The only consequence that came of the parliamentary scare was that Hobbes could never afterwards get permission to print anything on subjects relating to human conduct. The collected edition of his Latin works (in two quarto volumes) appeared at Amsterdam in 1668, because he could not obtain the censor’s licence for its publication at London, Oxford or Cambridge. Other writings which he had finished, or on which he must have been engaged about this time, were not made public till after his death—the king apparently having made it the price of his protection that no fresh provocation should be offered to the popular sentiment. The most important of the works composed towards 1670, and thus kept back, is the extremely spirited dialogue to which he gave the title Behemoth: the History of the Causes of the Civil Wars of England and of the Counsels and Artifices by which they were carried on from the year 1640 to the year 1660.[21] To the same period probably belongs the unfinished Dialogue between a Philosopher and a Student of the Common Laws of England (E.W. vi. 1-160), a trenchant criticism of the constitutional theory of English government as upheld by Coke. Aubrey takes credit for having tried to induce Hobbes to write upon the subject in 1664 by presenting him with a copy of Bacon’s Elements of the Laws of England, and though the attempt was then unsuccessful, Hobbes later on took to studying the statute-book, with Coke upon Littleton. One other posthumous production also (besides the tract on Heresy before mentioned) may be referred to this, if not, as Aubrey suggests, an earlier time—the two thousand and odd elegiac verses in which he gave his view of ecclesiastical encroachment on the civil power; the quaint verses, disposed in his now favourite dialogue-form, were first published, nine years after his death, under the title Historia ecclesiastica (L.W. v. 341-408), with a preface by Thomas Rymer.

For some time Hobbes was not even allowed to utter a word of protest, whatever might be the occasion that his enemies took to triumph over him. In 1669 an unworthy follower—Daniel Scargil by name, a fellow of Corpus Christi College, Cambridge—had to recant publicly and confess that his evil life had been the result of Hobbist doctrines.
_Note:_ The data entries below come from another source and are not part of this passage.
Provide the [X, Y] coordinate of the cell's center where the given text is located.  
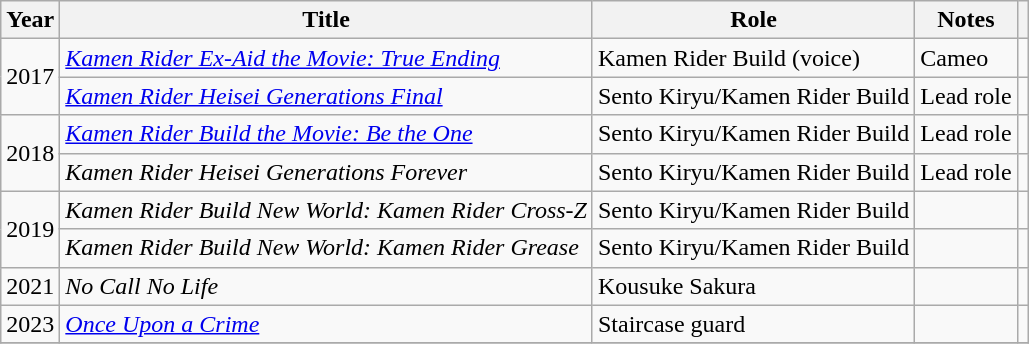
Kamen Rider Build the Movie: Be the One [326, 134]
2018 [30, 153]
Kamen Rider Heisei Generations Forever [326, 172]
Role [753, 20]
2021 [30, 286]
Year [30, 20]
Kamen Rider Ex-Aid the Movie: True Ending [326, 58]
Once Upon a Crime [326, 324]
Kamen Rider Build (voice) [753, 58]
Kamen Rider Build New World: Kamen Rider Cross-Z [326, 210]
Staircase guard [753, 324]
2023 [30, 324]
No Call No Life [326, 286]
Title [326, 20]
Kamen Rider Build New World: Kamen Rider Grease [326, 248]
2017 [30, 77]
2019 [30, 229]
Kousuke Sakura [753, 286]
Notes [966, 20]
Cameo [966, 58]
Kamen Rider Heisei Generations Final [326, 96]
In 1674 John Fell, the dean of Christ Church, who bore the charges of the Latin translation of Anthony Wood’s History and Antiquities of the University of Oxford (1670), struck out all the complimentary epithets in the account of his life, and substituted very different ones; but this time the king did suffer him to defend himself by publishing a dignified letter (Vit. Auct. pp. xlvii.-l.), to which Fell replied by adding to the translation when it appeared a note full of the grossest insults. And, amid all his troubles, Hobbes was not without his consolations. No Englishman of that day stood in the same repute abroad, and foreigners, noble or learned, who came to England, never forgot to pay their respects to the old man, whose vigour and freshness of intellect no progress of the years seemed able to quench. Among these was the grand-duke of Tuscany (Ferdinand II.), who took away some works and a portrait to adorn the Medicean library.

His pastimes in the latest years were as singular as his labours. The autobiography in Latin verse, with its playful humour, occasional pathos and sublime self-complacency, was thrown off at the age of eighty-four. At eighty-five, in the year 1673, he sent forth a translation of four books of the Odyssey (ix.-xii.) in rugged but not seldom happily turned English rhymes; and, when he found this Voyage of Ulysses eagerly received, he had ready by 1675 a complete translation of both Iliad and Odyssey (E.W. x.), prefaced by a lively dissertation “Concerning the Virtues of an Heroic Poem,” showing his unabated interest in questions of literary style. After 1675, he passed his time at his patron’s seats in Derbyshire, occupied to the last with intellectual work in the early morning and in the afternoon hours, which it had long been his habit to devote to thinking and to writing. Even as late as August 1679 he was promising his publisher “somewhat to print in English.” The end came very soon afterwards. A suppression of urine in October, in spite of which he insisted upon being conveyed with the family from Chatsworth to Hardwick Hall towards the end of November, was followed by a paralytic stroke, under which he sank on the 4th of December, in his ninety-second year. He lies buried in the neighbouring church of Ault Hucknall.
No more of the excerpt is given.